(THE REQUEST):
Give the rows again from the line with "beside the lower pad" through the end of the rows, replacing "quantity" with "count" and leaving everything else unchanged.

(DATA LINES):

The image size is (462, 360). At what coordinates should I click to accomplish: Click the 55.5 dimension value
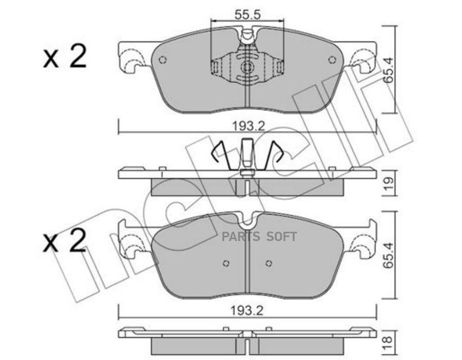248,14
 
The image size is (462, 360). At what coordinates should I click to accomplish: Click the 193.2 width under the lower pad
247,311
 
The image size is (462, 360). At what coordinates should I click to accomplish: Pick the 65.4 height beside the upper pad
389,70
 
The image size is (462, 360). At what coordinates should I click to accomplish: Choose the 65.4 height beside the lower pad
389,255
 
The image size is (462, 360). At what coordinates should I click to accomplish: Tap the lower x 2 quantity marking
65,240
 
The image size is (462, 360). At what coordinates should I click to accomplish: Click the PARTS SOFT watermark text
259,236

(RESULT):
The image size is (462, 360). At what coordinates should I click to accomplish: Choose the 65.4 height beside the lower pad
389,255
 
The image size is (462, 360). At what coordinates should I click to accomplish: Tap the lower x 2 count marking
65,240
 
The image size is (462, 360). At what coordinates should I click to accomplish: Click the PARTS SOFT watermark text
259,236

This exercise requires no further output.